Struble cautioned that HD Radio “is not a silver bullet” cure-all, but if promoted effectively, he said radio can position itself for growth.
“We’re playing catchup,” he said, because young people aren’t listening to radio using a traditional device but rather listening to music through their PCs and using those speakers rather than traditional radios.
Traditional radio is locked in a battle in the dash, Struble said, not only with satellite radio, but also iPods, MP3s and other entertainment delivery systems.
“iPod docking stations will be an anachronism in two to three years; you’ll have MP3s built into the car next,” he said.
“They’re after your listeners and you need to respond to that. It’s a little embarrassing for (radio) to be the last analog industry in the world.”
Meanwhile, Pierre Bouvard, Arbitron’s president of PPM, subsequently named president of sales and marketing, said the HD Radio alliance “is going to be good.” He noted a J.D. Power and Associates survey reported by the Wall Street Journal in December that found HD Radio was among the top three features consumers want in a car, after a price point was revealed.
“While HD Radio continues to play second fiddle to satellite radio, consumer interest in HD radio-compatible receivers exceeds consumer interest in satellite radio when the one-time fee for HD is considered,” according to a J.D. Power representative.

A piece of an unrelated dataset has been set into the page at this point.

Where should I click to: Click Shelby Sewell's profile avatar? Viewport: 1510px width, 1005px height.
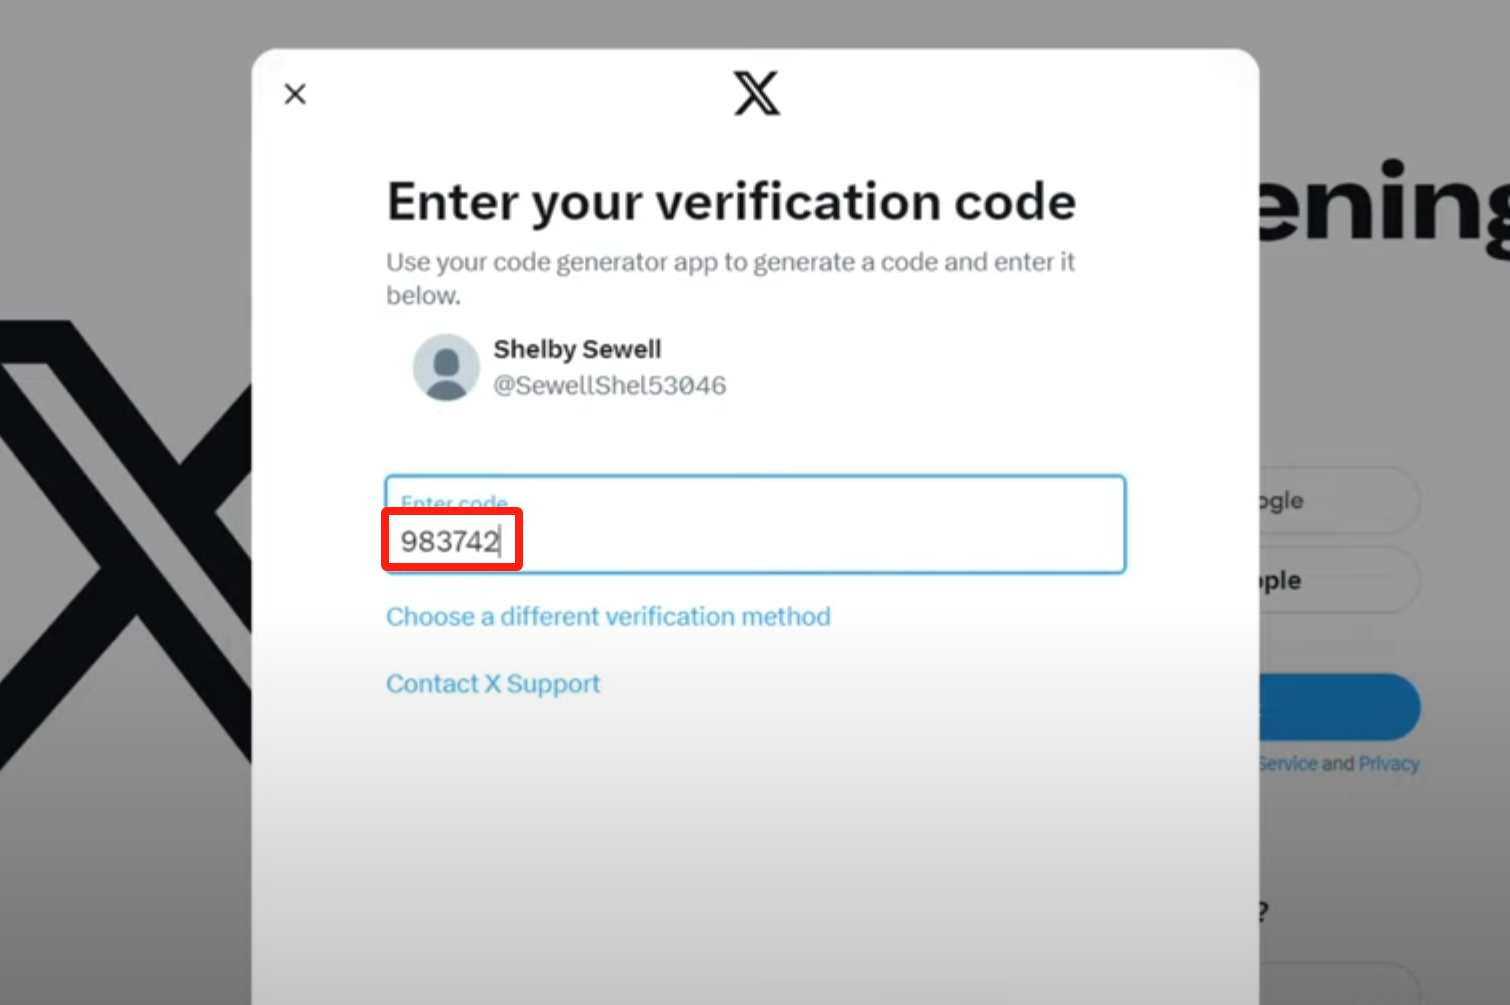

Stability control was the first desirable feature, at about $300, according to the 2005 U.S. Automotive Emerging Technologies Study, released earlier last year. Premium surround sound audio systems ranked second at around $400 and HD Radio ranked third, when a price point of about $150 was given to survey participants.
Ibiquity Director of Broadcast Marketing Don Kelly said the company has commitments from European and Asian automakers to install HD Radio in eight brands and 30 models over the next two years. No domestic auto manufacturers have signed on so far, he said.